### WORK ITEM
Take the records below and print them verbatim up to and including the line that carries "Baby carrier risks: Why".

[Dataset entries]

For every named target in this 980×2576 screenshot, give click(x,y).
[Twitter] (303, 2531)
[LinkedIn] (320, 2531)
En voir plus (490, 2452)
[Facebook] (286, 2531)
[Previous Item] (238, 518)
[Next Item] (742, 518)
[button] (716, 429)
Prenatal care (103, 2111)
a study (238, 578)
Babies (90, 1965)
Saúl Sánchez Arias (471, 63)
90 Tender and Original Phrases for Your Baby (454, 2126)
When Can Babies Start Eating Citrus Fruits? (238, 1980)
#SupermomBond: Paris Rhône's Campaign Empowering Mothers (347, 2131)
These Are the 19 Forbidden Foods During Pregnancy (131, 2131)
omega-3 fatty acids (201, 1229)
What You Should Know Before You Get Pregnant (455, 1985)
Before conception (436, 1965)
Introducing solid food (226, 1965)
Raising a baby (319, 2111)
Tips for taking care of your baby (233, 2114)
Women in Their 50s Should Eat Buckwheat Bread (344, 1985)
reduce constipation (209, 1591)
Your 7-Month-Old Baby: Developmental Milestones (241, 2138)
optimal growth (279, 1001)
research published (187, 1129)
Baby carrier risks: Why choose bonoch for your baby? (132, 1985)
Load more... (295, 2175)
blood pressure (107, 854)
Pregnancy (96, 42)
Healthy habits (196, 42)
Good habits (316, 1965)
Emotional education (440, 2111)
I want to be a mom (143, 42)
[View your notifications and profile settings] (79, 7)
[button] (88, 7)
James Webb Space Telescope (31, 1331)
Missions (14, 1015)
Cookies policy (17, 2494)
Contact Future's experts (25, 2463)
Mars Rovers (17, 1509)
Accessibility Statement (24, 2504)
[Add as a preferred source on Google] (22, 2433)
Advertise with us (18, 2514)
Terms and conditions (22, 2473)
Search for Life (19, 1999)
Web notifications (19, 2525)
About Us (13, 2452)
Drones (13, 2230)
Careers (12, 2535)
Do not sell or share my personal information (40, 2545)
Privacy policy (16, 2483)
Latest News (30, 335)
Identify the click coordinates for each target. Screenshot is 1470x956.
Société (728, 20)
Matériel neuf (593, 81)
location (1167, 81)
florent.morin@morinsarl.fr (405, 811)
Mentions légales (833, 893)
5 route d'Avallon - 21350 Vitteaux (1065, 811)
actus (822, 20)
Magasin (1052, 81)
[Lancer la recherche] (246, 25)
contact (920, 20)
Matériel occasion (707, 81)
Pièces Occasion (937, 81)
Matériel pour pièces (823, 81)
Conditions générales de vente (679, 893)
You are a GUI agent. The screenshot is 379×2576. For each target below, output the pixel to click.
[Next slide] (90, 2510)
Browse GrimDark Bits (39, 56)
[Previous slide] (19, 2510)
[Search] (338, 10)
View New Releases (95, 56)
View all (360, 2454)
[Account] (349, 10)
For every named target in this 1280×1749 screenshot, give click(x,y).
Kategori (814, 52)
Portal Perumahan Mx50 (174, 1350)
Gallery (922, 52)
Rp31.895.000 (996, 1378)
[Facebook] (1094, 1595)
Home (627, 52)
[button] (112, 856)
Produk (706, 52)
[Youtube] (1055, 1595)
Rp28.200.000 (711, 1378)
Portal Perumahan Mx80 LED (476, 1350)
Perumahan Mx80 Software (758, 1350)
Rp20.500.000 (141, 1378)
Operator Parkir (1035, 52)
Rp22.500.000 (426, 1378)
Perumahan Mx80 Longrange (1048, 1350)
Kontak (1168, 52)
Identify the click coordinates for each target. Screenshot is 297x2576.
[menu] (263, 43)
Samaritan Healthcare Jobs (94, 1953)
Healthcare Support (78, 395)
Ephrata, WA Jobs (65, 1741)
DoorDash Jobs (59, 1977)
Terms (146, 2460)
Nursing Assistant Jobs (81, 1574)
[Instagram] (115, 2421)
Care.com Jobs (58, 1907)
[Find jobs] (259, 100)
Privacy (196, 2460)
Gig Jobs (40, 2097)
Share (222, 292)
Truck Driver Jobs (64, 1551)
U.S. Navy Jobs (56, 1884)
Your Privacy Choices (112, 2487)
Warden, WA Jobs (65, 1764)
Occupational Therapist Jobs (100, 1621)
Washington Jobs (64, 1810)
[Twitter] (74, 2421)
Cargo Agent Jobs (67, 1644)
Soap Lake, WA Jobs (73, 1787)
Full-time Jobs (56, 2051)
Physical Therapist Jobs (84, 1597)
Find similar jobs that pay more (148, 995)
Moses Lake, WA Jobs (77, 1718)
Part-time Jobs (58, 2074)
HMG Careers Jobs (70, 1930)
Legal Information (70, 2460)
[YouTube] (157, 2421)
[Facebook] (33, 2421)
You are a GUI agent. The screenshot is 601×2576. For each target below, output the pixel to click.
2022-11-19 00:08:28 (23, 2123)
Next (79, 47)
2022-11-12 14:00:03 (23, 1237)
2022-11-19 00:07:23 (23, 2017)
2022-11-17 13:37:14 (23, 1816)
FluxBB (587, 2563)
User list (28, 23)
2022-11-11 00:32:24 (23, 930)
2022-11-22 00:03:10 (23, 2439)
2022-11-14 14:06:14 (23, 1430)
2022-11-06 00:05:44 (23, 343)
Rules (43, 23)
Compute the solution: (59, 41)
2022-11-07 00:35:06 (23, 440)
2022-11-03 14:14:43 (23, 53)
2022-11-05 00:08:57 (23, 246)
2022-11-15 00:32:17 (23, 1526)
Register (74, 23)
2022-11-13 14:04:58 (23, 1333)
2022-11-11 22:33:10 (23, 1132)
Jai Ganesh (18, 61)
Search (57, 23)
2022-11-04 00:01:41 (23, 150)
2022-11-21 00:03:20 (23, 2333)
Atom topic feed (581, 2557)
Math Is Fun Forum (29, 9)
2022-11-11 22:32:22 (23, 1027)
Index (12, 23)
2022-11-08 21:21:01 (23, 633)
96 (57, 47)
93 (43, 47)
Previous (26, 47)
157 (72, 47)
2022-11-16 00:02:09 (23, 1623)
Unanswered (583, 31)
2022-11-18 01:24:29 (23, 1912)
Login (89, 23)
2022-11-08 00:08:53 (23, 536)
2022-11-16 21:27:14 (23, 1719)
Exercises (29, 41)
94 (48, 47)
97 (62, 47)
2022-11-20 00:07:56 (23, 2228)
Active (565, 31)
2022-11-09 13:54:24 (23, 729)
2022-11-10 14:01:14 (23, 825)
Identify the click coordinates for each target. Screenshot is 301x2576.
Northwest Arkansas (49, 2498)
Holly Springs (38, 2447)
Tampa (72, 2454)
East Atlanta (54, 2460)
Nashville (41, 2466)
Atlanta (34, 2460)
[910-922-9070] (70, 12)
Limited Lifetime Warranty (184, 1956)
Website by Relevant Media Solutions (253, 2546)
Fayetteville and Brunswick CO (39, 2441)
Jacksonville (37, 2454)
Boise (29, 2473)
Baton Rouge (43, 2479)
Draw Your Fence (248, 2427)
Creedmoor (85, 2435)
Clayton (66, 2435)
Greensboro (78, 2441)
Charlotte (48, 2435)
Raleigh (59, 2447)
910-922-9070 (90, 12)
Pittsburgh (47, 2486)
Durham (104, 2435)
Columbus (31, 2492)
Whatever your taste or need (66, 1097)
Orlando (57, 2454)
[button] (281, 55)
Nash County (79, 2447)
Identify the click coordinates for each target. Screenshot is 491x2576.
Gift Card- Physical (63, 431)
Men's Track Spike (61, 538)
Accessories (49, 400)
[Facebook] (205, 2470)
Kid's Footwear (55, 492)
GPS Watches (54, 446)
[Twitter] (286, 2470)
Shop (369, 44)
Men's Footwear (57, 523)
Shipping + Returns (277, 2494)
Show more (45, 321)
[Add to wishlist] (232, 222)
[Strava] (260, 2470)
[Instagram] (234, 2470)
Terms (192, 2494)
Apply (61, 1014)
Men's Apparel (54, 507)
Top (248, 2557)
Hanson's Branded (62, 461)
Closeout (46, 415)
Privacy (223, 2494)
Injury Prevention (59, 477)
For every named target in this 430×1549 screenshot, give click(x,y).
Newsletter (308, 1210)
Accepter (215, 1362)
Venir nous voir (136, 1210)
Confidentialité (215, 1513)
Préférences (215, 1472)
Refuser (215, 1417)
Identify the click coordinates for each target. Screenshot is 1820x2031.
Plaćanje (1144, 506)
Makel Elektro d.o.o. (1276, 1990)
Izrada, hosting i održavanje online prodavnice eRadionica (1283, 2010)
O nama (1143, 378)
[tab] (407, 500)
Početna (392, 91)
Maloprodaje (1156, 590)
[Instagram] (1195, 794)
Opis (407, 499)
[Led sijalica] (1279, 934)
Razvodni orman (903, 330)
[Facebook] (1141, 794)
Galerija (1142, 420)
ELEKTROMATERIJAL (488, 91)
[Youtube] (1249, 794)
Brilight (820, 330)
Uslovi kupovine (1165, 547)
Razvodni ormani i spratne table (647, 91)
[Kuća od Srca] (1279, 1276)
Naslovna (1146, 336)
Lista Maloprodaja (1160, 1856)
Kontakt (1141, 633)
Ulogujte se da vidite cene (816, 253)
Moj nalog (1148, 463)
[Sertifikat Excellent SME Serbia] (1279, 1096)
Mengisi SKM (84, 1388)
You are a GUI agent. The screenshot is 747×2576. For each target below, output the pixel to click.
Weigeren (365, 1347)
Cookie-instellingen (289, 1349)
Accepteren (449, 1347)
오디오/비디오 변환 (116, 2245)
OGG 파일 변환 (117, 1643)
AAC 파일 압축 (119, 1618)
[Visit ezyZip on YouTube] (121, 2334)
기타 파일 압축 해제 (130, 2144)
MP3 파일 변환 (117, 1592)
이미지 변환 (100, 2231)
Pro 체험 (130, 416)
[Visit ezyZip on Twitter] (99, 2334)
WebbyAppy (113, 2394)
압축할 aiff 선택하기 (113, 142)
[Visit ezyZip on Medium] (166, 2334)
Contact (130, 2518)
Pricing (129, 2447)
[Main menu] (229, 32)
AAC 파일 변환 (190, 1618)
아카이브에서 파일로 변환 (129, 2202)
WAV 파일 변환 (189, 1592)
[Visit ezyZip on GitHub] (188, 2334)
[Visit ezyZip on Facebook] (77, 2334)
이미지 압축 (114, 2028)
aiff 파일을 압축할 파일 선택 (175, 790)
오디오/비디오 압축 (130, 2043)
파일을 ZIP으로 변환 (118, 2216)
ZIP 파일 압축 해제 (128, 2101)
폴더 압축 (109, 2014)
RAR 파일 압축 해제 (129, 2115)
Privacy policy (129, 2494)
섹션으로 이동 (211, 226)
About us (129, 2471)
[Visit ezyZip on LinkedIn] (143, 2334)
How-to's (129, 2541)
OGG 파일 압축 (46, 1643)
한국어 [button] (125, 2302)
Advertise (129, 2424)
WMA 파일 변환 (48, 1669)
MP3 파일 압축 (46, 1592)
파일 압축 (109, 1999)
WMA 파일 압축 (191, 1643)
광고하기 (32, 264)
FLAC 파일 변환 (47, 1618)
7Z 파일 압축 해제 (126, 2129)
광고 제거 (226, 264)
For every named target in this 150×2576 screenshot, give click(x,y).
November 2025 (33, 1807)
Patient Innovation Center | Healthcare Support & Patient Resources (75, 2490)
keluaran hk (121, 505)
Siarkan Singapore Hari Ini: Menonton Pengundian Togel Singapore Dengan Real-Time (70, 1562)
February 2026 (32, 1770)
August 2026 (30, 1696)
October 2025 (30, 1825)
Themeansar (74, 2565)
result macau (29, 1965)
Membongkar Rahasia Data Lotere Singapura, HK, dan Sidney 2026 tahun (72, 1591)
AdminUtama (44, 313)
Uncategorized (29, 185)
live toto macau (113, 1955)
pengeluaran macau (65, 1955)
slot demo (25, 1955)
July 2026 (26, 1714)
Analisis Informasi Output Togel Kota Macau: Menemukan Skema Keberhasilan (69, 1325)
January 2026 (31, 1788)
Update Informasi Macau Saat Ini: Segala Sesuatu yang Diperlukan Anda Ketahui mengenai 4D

### TASK OUTPUT
For every named target in this 980×2576 screenshot, give click(x,y).
[Twitter] (303, 2531)
[LinkedIn] (320, 2531)
En voir plus (490, 2452)
[Facebook] (286, 2531)
[Previous Item] (238, 518)
[Next Item] (742, 518)
[button] (716, 429)
Prenatal care (103, 2111)
a study (238, 578)
Babies (90, 1965)
Saúl Sánchez Arias (471, 63)
90 Tender and Original Phrases for Your Baby (454, 2126)
When Can Babies Start Eating Citrus Fruits? (238, 1980)
#SupermomBond: Paris Rhône's Campaign Empowering Mothers (347, 2131)
These Are the 19 Forbidden Foods During Pregnancy (131, 2131)
omega-3 fatty acids (201, 1229)
What You Should Know Before You Get Pregnant (455, 1985)
Before conception (436, 1965)
Introducing solid food (226, 1965)
Raising a baby (319, 2111)
Tips for taking care of your baby (233, 2114)
Women in Their 50s Should Eat Buckwheat Bread (344, 1985)
reduce constipation (209, 1591)
Your 7-Month-Old Baby: Developmental Milestones (241, 2138)
optimal growth (279, 1001)
research published (187, 1129)
Baby carrier risks: Why choose bonoch for your baby? (132, 1985)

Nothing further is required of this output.